As much as people want function, they also want automation. We had to incorporate API functionality to truly integrate with the developer’s process, and we have continued to grow our functionality as interact with developers and witness the processes that are used extensively. However, we do request that our users understand the functions of XLOC manually before completely diving in for full automation. Production is far from an exact science and we want people to understand how to troubleshoot using the full extent of the XLOC features.
Our biggest competitors are teams that create their own internal tools and we totally get it. Internal teams know exactly what they need, what information is relevant, how to incorporate into the build process and who should access it. Adopting an external process has risks in this scenario because it might not have the exact specifications a development team deems relevant. In some ways, I agree, and that works for one project, and maybe a sequel. The risk lies in the support. Production is a system of change and change is constant. Unless a team is available to continue to support these internal tools, they end up becoming stagnant. We have talked to many people throughout the years who effectively recreated the wheel only to come to us because their teams were dismantled and their tool was no longer supported. Smaller teams, too, face limited resources in tool creation and support. We provide both support for our clients and development for continued features. As fragmented as development seems, and with thousands of developers worldwide, we are in a prime position to see trends and features that can benefit the greater whole of the localization process. Working with hundreds of clients for decades allows greater visibility into growth and potential for our global industry.

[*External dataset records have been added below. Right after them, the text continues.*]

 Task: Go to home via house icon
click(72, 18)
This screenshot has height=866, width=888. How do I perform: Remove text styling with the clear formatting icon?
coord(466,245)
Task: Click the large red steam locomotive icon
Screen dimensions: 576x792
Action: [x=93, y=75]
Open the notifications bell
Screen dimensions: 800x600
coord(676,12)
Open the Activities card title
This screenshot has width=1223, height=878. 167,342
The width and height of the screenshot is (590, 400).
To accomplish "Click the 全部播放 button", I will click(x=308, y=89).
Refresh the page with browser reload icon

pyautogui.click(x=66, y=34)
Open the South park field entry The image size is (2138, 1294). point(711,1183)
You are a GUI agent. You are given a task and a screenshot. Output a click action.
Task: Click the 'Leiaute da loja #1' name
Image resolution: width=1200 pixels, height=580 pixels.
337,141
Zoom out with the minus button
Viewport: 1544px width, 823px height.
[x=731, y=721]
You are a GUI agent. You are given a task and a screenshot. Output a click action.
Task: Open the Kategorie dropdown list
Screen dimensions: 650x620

Localization has come a long way! Nowadays, the global market accounts for 30-50% of a games’ revenue. Simultaneous development is a given, with important factors being which territories to include for sim-release. Publishing executives continue to acknowledge the significance of our global market and there is a huge subset industry to manage the entire process. XLOC and others have been privileged to speak to the future generations of game developers at university level, educating them on the exciting advances, as well as stressing the global importance of this worldwide industry. It’s a great day knowing that localization is no longer relegated to the lowly production personnel as a forgotten task, yet we still have much work and evangelizing to do across the globe!